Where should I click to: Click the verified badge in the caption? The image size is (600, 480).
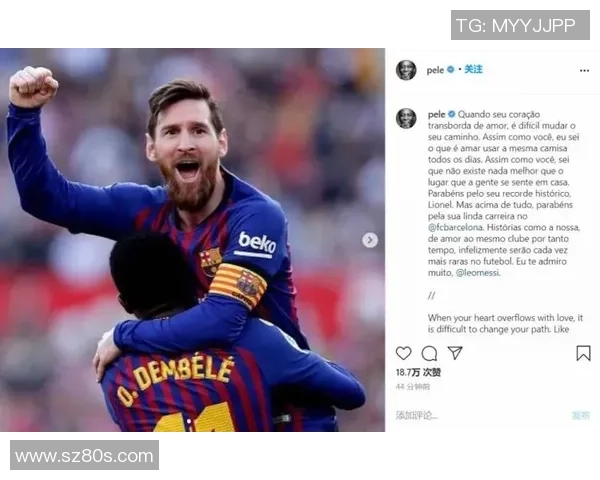tap(452, 114)
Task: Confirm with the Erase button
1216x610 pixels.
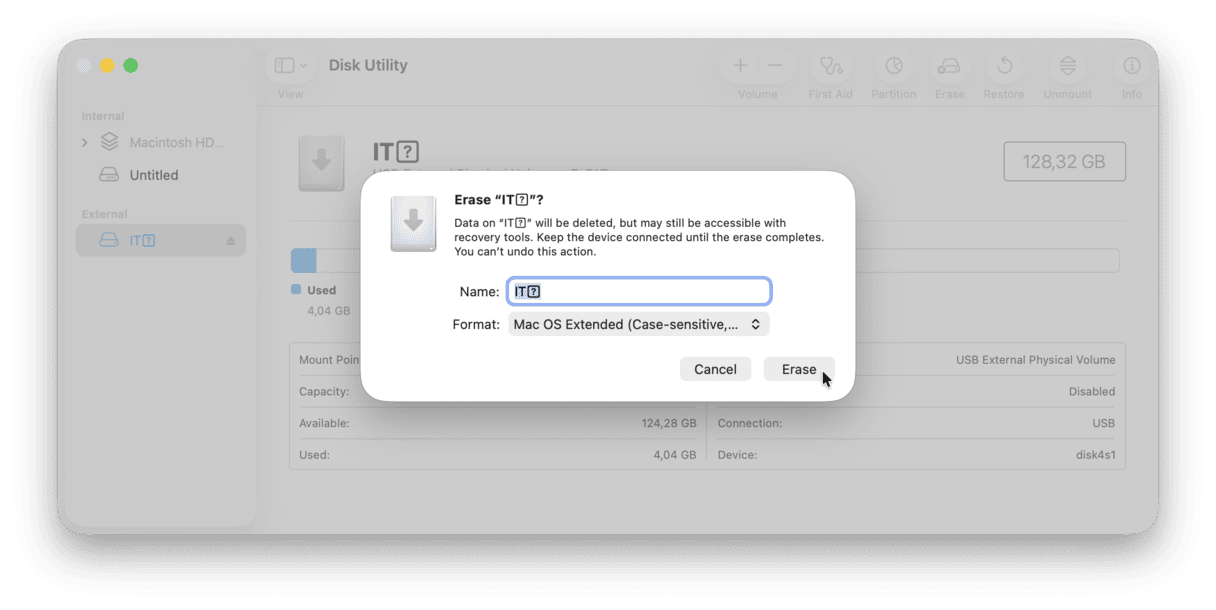Action: [x=798, y=368]
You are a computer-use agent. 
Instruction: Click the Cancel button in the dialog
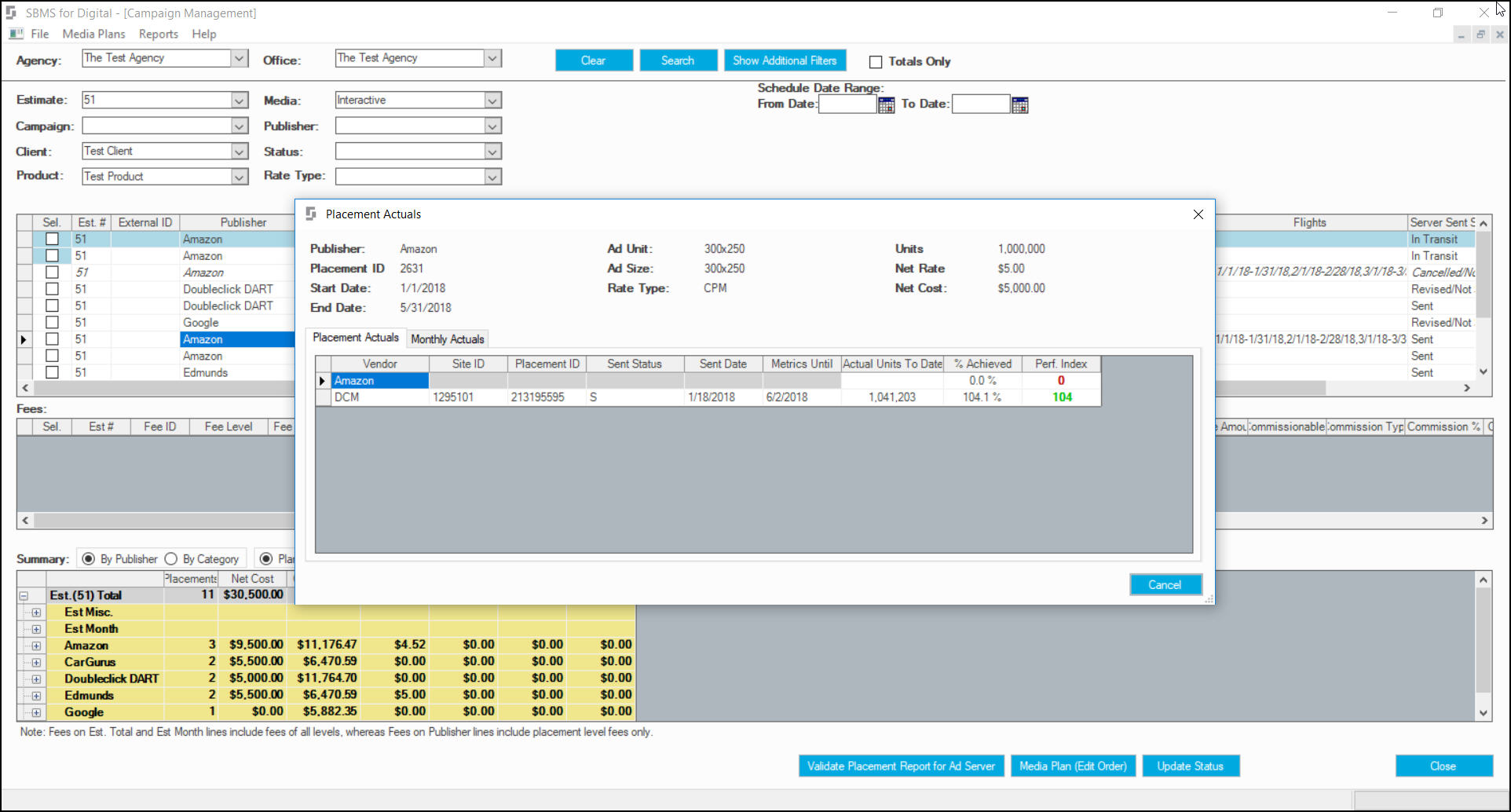(1165, 585)
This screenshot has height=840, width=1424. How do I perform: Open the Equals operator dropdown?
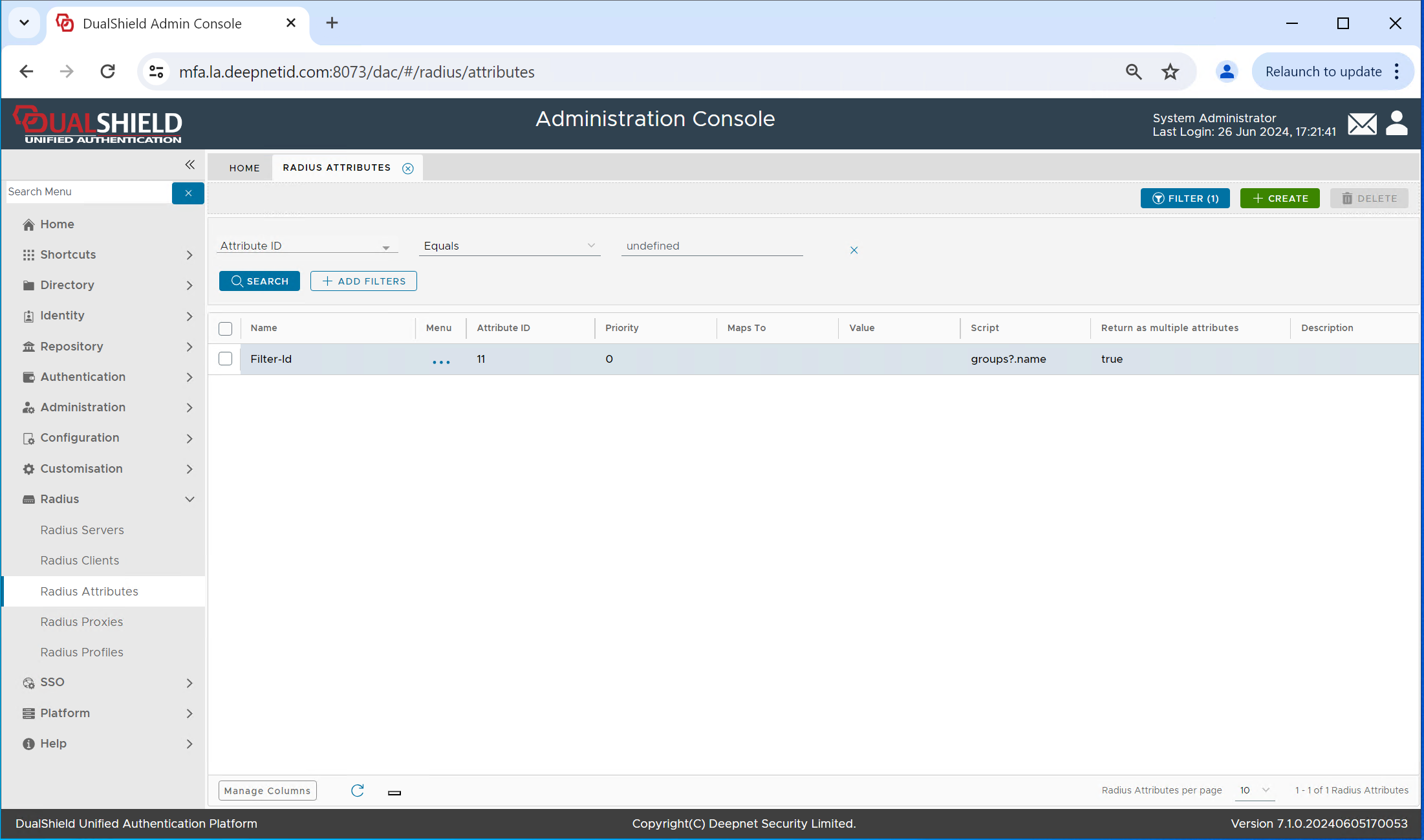509,246
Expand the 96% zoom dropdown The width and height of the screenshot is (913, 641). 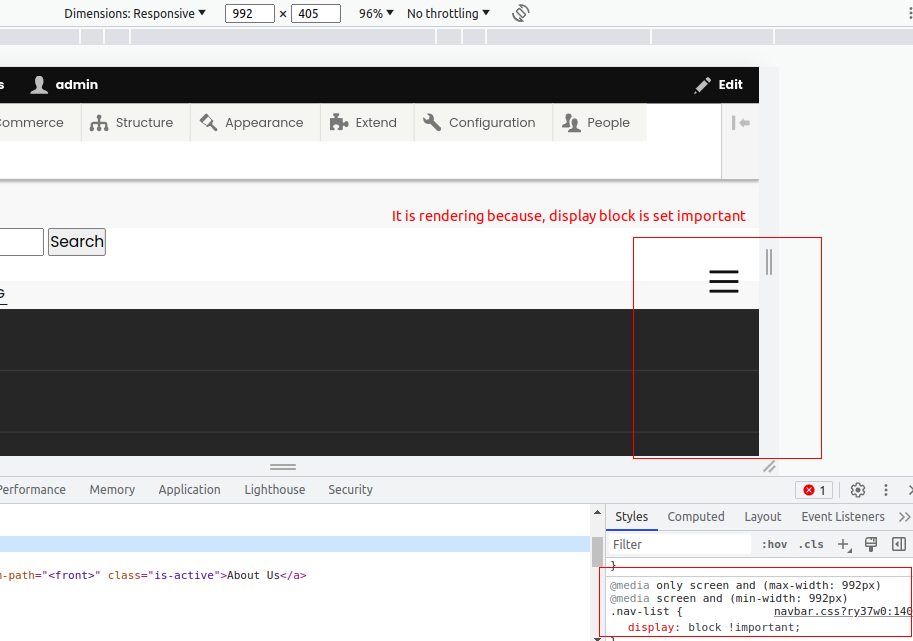[x=376, y=14]
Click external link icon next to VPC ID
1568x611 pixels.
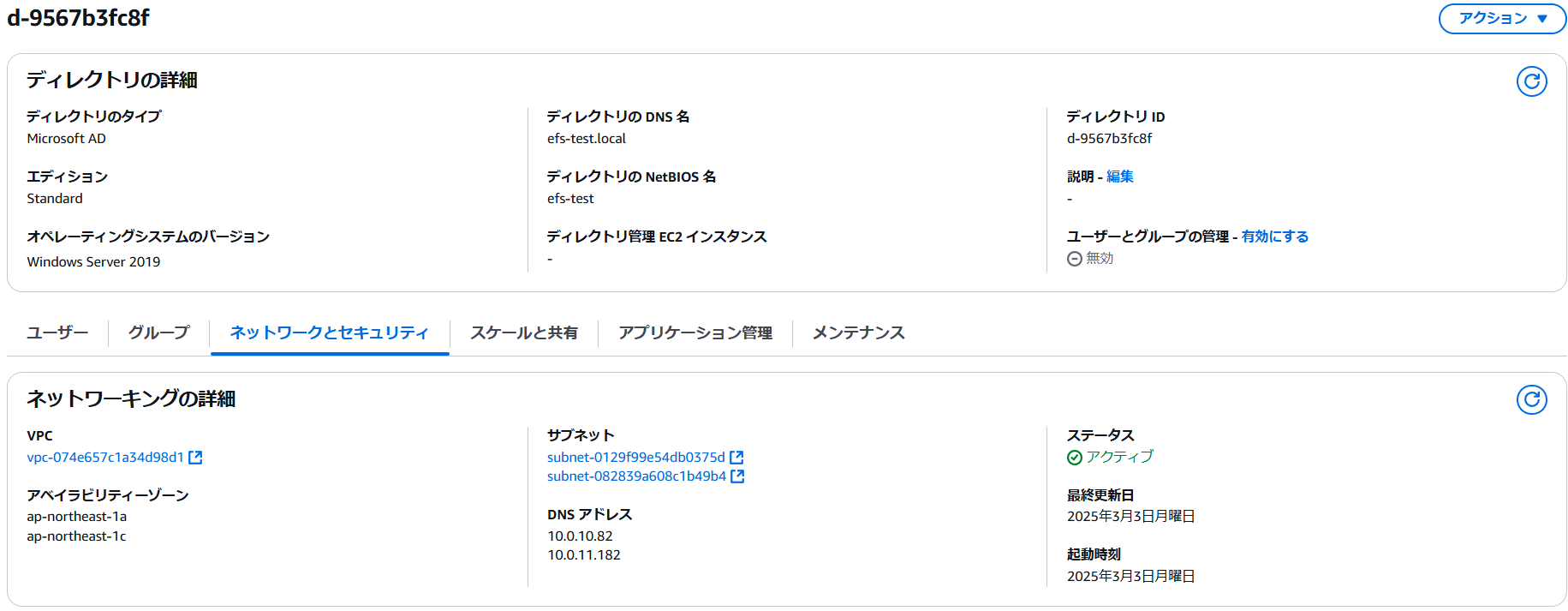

## Problem to solve
Count the lines in the rows above that contain the string "button", treating uppercase and lowercase as different, and reply with the number alone.

## Exercise output
2